If I were to work on a general-purpose technology product, it'd be a dbms that provides these, first class: referential integrity, arbitrary precision arithmetic, interval datatypes, dependency graphs/recursive DS, and out-of-the-box reporting (formatting, grouping, serialization, etc.)
I'm looking for a middle ground - SQL/structured data extensible with non-structured data. The ability to extend sql tables with unspecified json-like data. The love child of mysql/postgres with Mongodb.
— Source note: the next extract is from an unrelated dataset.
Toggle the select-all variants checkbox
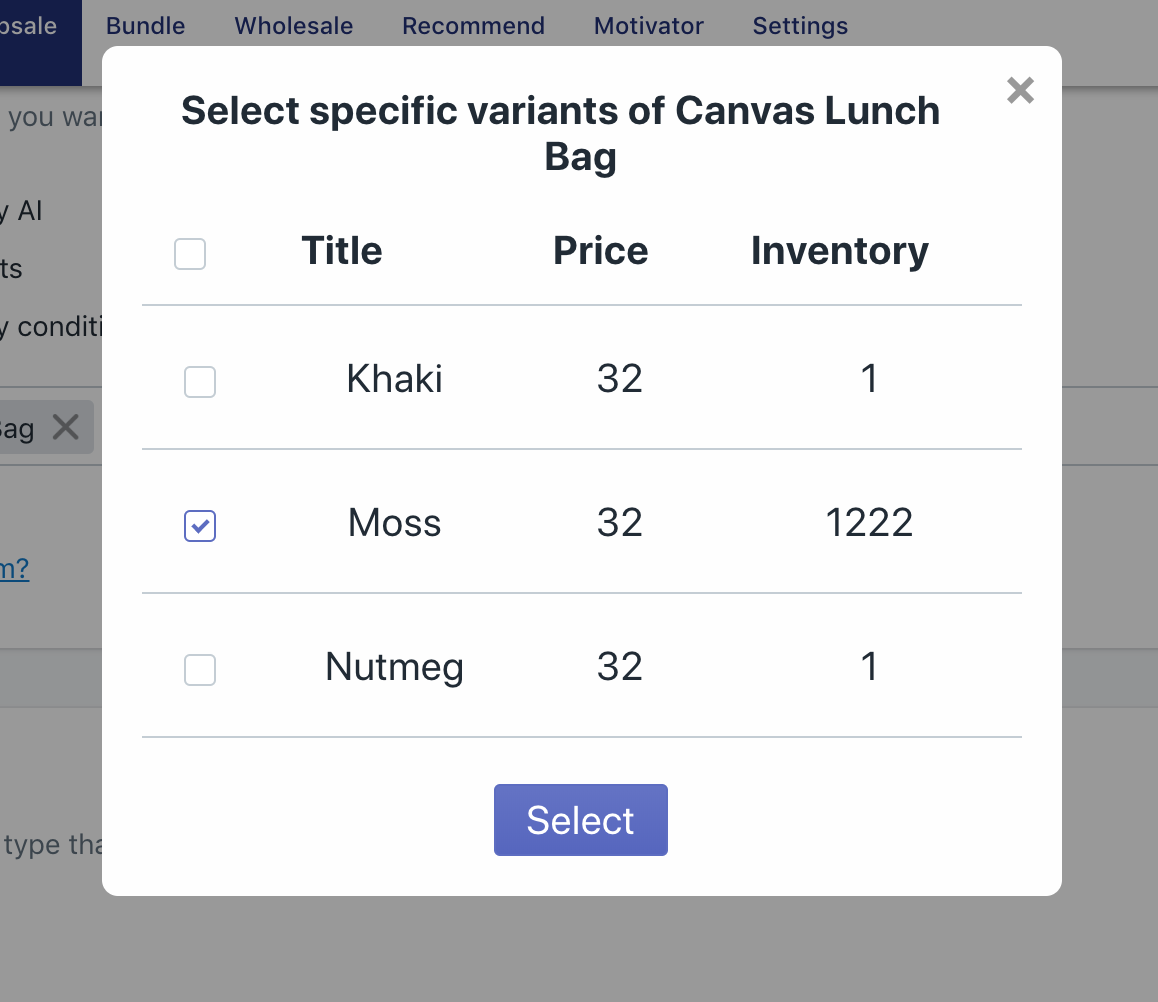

Check constraints are also great and has saved my ass so many times. It's so much easier to debug a problem when the crash occurs when you are inserting the data than in a wrong calculation much further down the line. Postgres for example, allows you to create regular expression constraints which you could use to ensure that a text column only contains a valid variable name. Exclusion constraints are even better, if you have a table with allocations (date ranges, integer ranges, etc) you can check so that none of the allocations overlap. Plus about a million other ways you can constrain your data.
That's the killer features for me. They have helped me debug problems so many times that I consider them almost essential to writing good web applications. So why does almost all new database projects seem to neglect them?